In cases where intervention is needed, there are several surgical approaches described in the literature. Aneurysmorrhaphy is recommended in patients with an area of focal dilatation of the pulmonary artery. It involves excision and repair of the most dilated part of the aneurysm. Although there are no specific guidelines for endovascular vs. surgical repair of PAA, most of the literature suggests that endovascular treatment be offered when feasible as there is less morbidity and mortality. Other endovascular options that have been described include the use of coil embolization, vascular plugs, stent-assisted coil embolization, and stent grafting of the pulmonary arteries (7) {Park, 2018 #254}. While endovascular treatments carry less risk compared to surgery, they maintain similar risks to other endovascular embolization procedures elsewhere in the body including nontarget embolization, arterial thrombosis, arterial dissection, contrast-induced nephropathy, and end-organ damage. More invasive options involve complete replacement of the entire pulmonary trunk with a synthetic graft. This approach is typically used for PAAs secondary to infectious and inflammatory diseases (3). In cases where the pulmonic valve is involved, repair or replacement should be considered for the relief of right ventricular volume overload and vessel wall burden. In fact, aneurysmorrhaphy alone without pulmonic valve replacement was associated with recurrence of PA dilatation, possibly as a result of hemodynamic stress on the vessel wall (8). Treatment of distal PAAs is more complex and may require lung resection and combined heart-lung transplantation, particularly in patients with PAH (1). There is a lack of data regarding morbidity and mortality in relation to surgery, because no large series of PAA patients have been studied; however, it has been suggested that perioperative morbidity is comparable to that of aortic aneurysm repair (1). Given the lack of consensus on guidelines for treatment, a multidisciplinary approach between specialists is necessary to increase survival and minimize the risk of procedure-related complications.
7. Conclusions
(1)PAAs are a rare albeit important clinical entity with an increase in the incidence due to the advent of multimodality cardiac imaging(2)Careful management is crucial because of the fatal complications including rupture, dissection, pulmonary embolism, and heart failure(3)An absolute diameter threshold for intervention does not exist.
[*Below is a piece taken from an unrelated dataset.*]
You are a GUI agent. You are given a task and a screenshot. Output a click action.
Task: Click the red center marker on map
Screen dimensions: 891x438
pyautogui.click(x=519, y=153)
We believe that there should be a higher threshold for surgical management of PAA than for aneurysms of the aorta, especially when the PA pressure is normal(4)Pulmonary artery pressure, aneurysm size, symptoms, and etiology of PAA are the important determinants of treatment strategy
7.1. Take-Home Messages/Learning Objectives
(1)Definite thresholds for surgical correction of PAA do not exist. Studies aiming at describing the natural history of PAAs, risk of complications, and optimal management strategy are needed(2)Patients with PAAs should be closely monitored for signs and symptoms of heart failure, pulmonary insufficiency, pulmonary hypertension, and/or rapid increase in the size in which case surgical correction should not be delayed
Data Availability
Previously reported cases and reviews were used to support this study and are available online at Pubmed. These prior studies are cited at relevant places within the text as references.
Conflicts of Interest
The authors declare that there is no conflict of interest regarding the publication of this paper.